Aim. To develop a new kinetic spectrophotometric enzymatic method suitable for the quantitative determination of dequalinium chloride in lozenges.Materials and methods. An enzymatic kinetic spectrophotometric method for the quantitative determination of dequalinium chloride in lozenges has been proposed. It is based on the ability of dequalinium chloride to inhibit the enzymatic hydrolysis reaction of acetylcholine by cholinesterase in the presence of the acetylcholine (AСh) excess and H2O2. The degree of inhibition was determined by the kinetic method using two conjugated reactions: ACh perhydrolysis (interaction with an excess of hydrogen peroxide) followed by oxidation with the peroxyacid formed. Peracetic acid formed in situ by the reaction between unreacted ACh and H2O2 interacts with p-phenetidine forming a product, which absorbs at λmax = 354 nm, in the phosphate buffer solution with pH 8.3 at room temperature.Results and discussion. The linear dependence of the calibration graph for the quantitative determination of dequalinium chloride was in the concentration range of 0.2 – 0.8 μg mL–1 (r = 0.999). LOD and LOQ were 0.01 × 10–6 and 0.03 × 10–6 mol L–1, respectively. For the quantitative determination of dequalinium chloride in lozenges, RSD ≤ 2.65 % (accuracy, δ = -1.10…+1.78 %).Conclusions.

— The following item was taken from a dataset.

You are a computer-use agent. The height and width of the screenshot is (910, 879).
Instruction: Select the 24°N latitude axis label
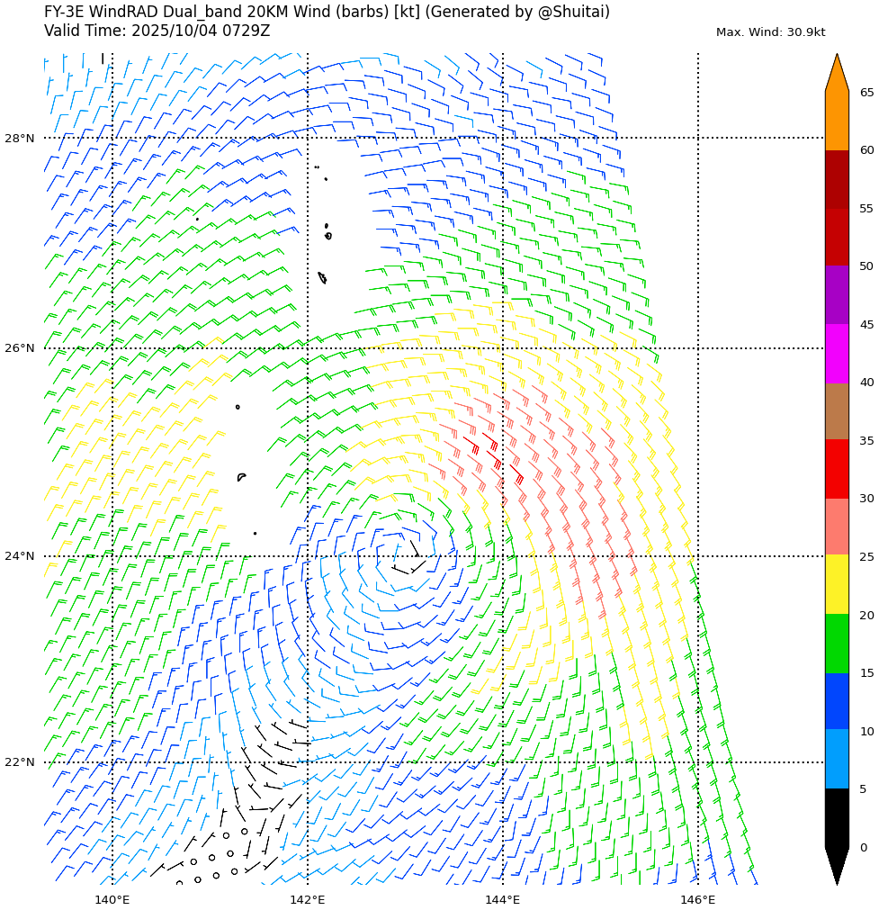pos(20,556)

A new enzymatic kinetic spectrophotometric method has been developed, and its applicability to the quantitative determination of dequalinium chloride in lozenges has been shown. It does not require a complicated treatment of the analyte and a tedious extraction procedure. The method proposed is sensitive enough to determine a small amount of the active pharmaceutical ingredient. These advantages encourage the application of the method proposed in routine quality control of the drugs studied in analytical laboratories.